Ultimately, it may be that computing supply has so far outpaced demand. With all this technology and only a few really appropriate problems to tackle, there is the danger that biologists may fall into the trap of using more power and less thought when design experiments. As many in the bioinformatics field would agree, it is easy to produce a swathe of data without investing much brain power. Both Pande and Germain avoid this in their own groups by collaborating closely with experimentalists. “The end arbiter to anything is really its significance in terms of experiments and biomedical relevance,” Pande said. “It always makes me very proud that experimentalists are excited about what we're doing...if they weren't excited about it, I think it would mean that there is something that's missing.”
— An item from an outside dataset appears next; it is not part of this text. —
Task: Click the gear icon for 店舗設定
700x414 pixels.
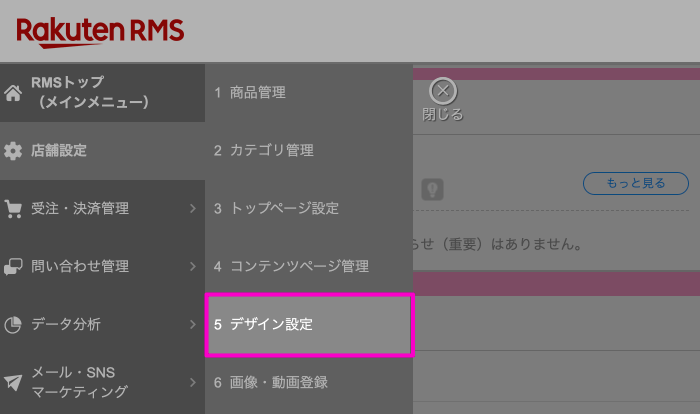Action: pos(13,151)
...the success of academic and industry projects may encourage more scientists to use large-scale computing
The use of computation in biology is still at the very early stages, but the success of academic and industry projects may encourage more scientists to use large-scale computing. The projects themselves will also evolve. According to Pande, the next step for distributed computing is to start looking at larger proteins and also proteins that are more biologically relevant. “If we really believe that this technology is useful, we should try to attack problems that are important,” he said. Biologists would be able to model larger systems at much longer time scales, and concentrate on understanding complex systems previously intractable to current methodology. Germain therefore expects that scientists will eventually become more ambitious in the kinds of calculations that they want to do—regardless of whether these calculations are carried out on one expensive supercomputer, or millions of personal computers scattered around the globe.